Unsupervised Learning for Class Distribution Mismatch (UCDM)¶

Conference: ICML2025
arXiv: 2505.06948
Code: To be confirmed
Area: Distribution Shift
Keywords: Class Distribution Mismatch, Unsupervised Learning, Diffusion Models, Pseudo-labeling, Open-Set Recognition

TL;DR¶

UCDM is proposed to train classifiers by synthesizing positive and negative sample pairs from unlabeled data using diffusion models. It addresses the class distribution mismatch (CDM) between training sets and target tasks without relying on labeled data, significantly outperforming existing semi-supervised methods on both closed-set and open-set tasks.

Background & Motivation¶

Class Distribution Mismatch (CDM) refers to the practical problem where the class distribution of training data is inconsistent with the requirements of the target task. Existing methods mainly rely on semi-supervised learning (SSL), requiring labeled data to define "known classes" and treating categories not appearing in the labeled data as "unknown classes". These methods suffer from two core limitations:

Strong reliance on labeled data: Manual annotation is required, making these methods inapplicable in fully unlabeled scenarios, and annotation costs are high.

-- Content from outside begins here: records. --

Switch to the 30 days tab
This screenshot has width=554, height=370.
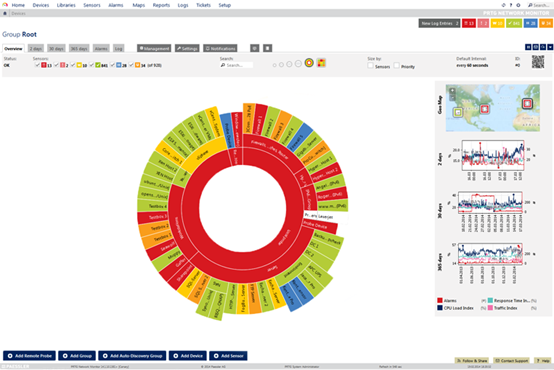(x=56, y=48)
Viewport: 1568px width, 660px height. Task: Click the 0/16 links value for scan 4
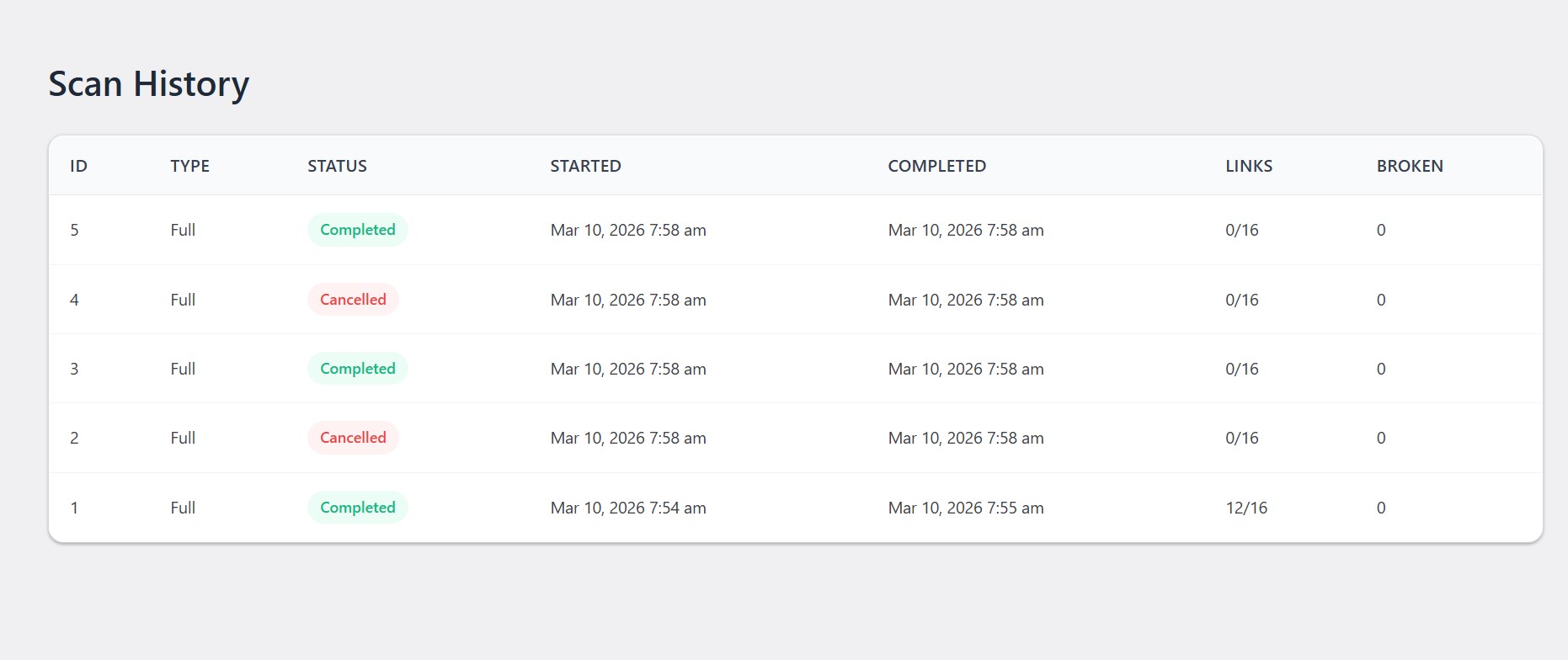click(x=1241, y=299)
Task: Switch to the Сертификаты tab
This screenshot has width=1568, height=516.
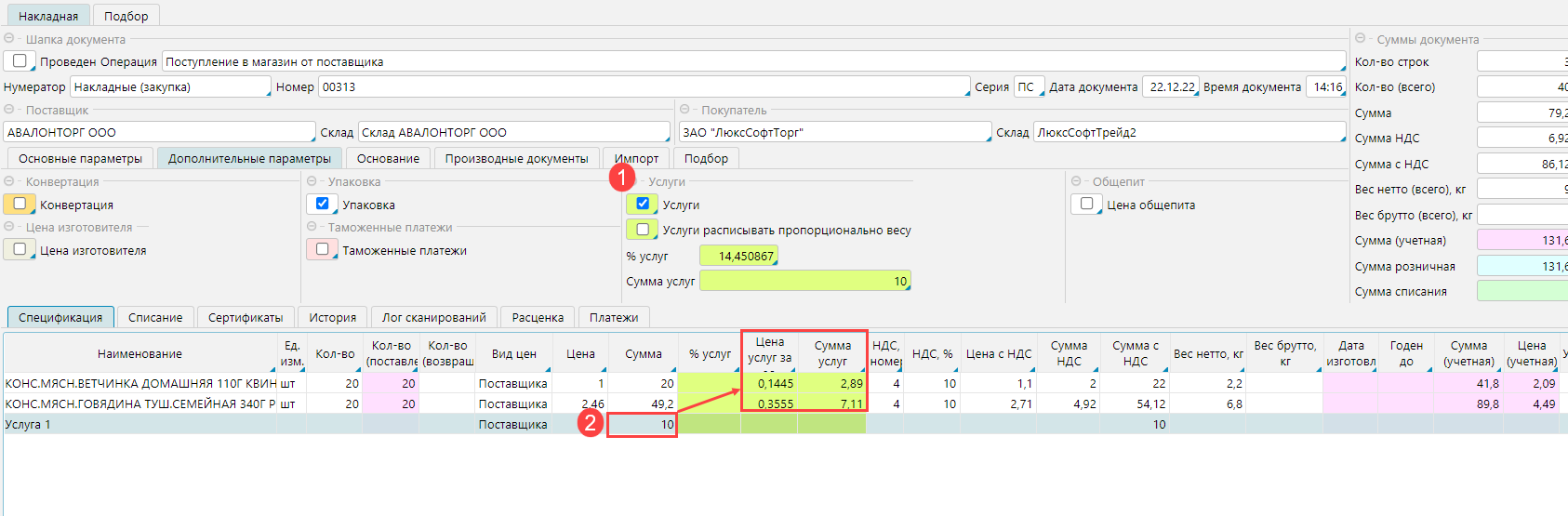Action: pyautogui.click(x=246, y=317)
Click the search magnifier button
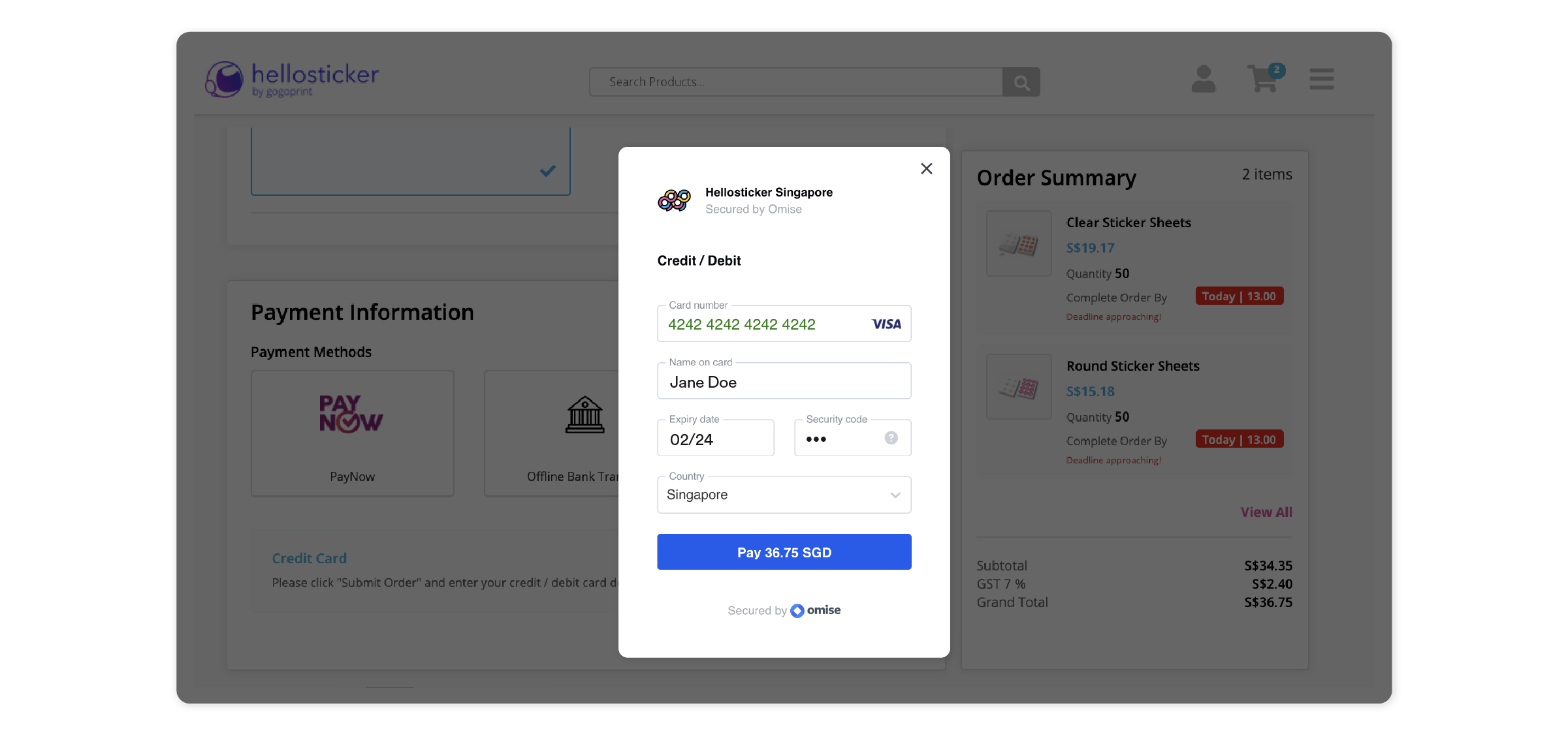 (x=1021, y=82)
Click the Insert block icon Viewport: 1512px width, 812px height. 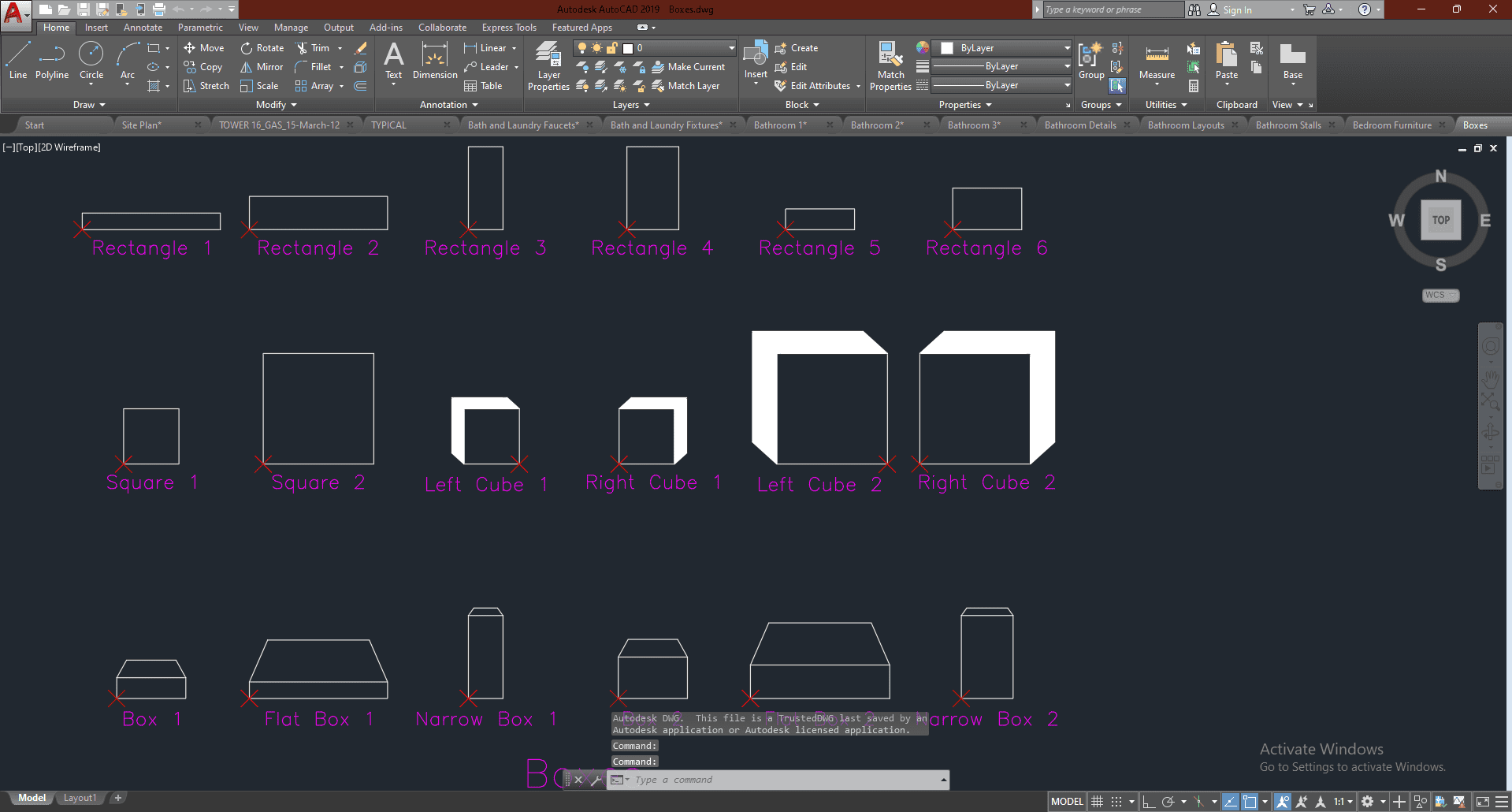pyautogui.click(x=756, y=61)
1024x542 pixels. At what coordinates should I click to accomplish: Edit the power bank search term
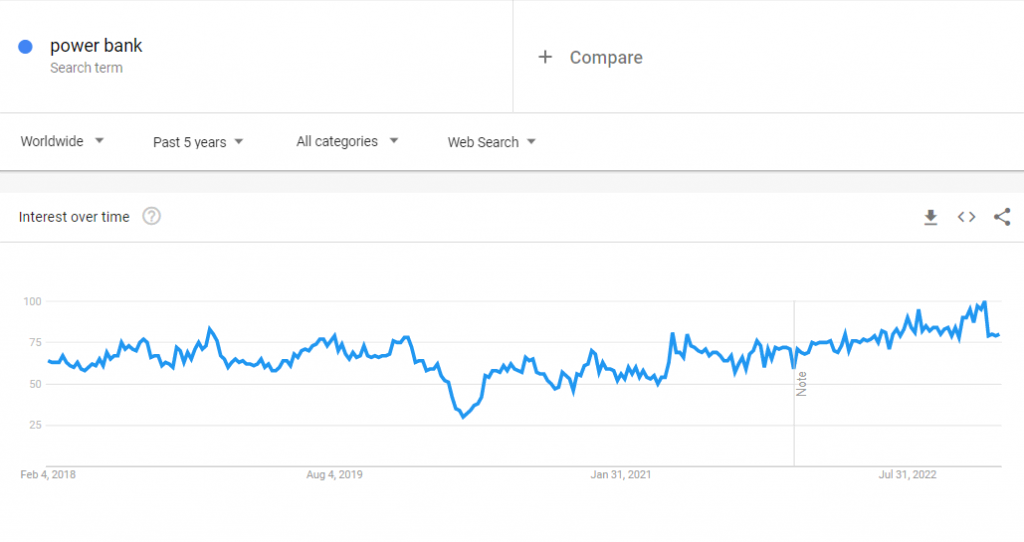click(96, 46)
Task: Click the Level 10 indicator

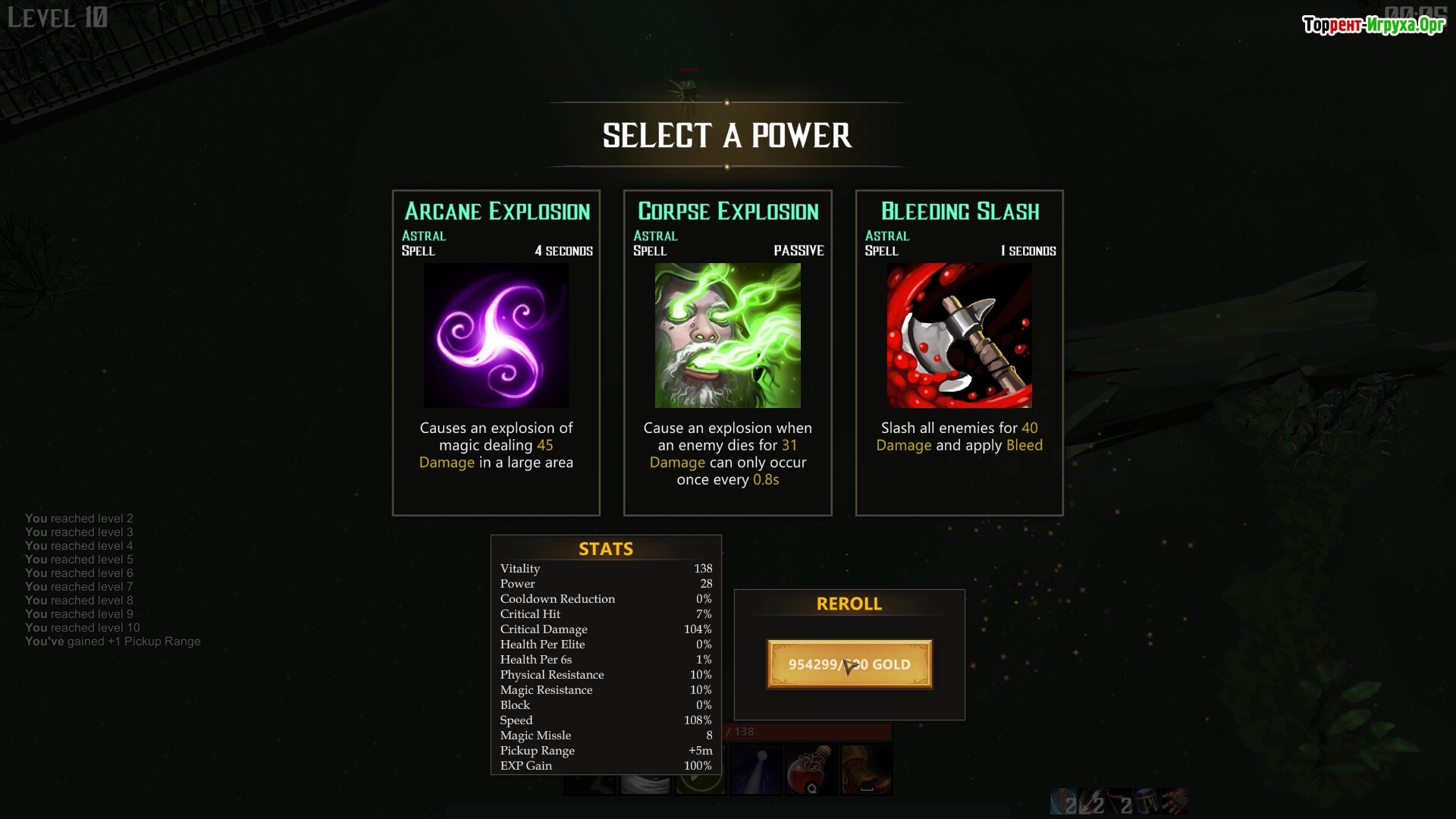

Performance bottlenecks caused by limited annotations: Semi-supervised CDM (SCDM) methods based on one-vs-all classifiers (e.g., OpenMatch) perform acceptably on known classes but poorly when grouping unknown/new classes into a unified "other" class.

Core Problem proposed by the authors: Can a classifier capable of handling both closed-set and open-set tasks be trained under a completely unlabeled setting, given only the names of known classes?

Method¶

Overall Architecture¶

The UCDM framework consists of three core components: (1) positive instance generation pipeline; (2) negative instance generation pipeline; and (3) a confidence-based pseudo-labeling mechanism.

1. Positive Instance Generation¶

Utilizing a text-to-image diffusion model to generate positive samples belonging to known classes, which must satisfy three properties:

No domain shift: Seed samples are randomly drawn from the training set, and noise is added via forward diffusion (instead of starting from a random noise vector) to preserve seed sample information.
Diversity: Setting \(\sigma_t = 1\) during the reverse process to introduce random noise at each step.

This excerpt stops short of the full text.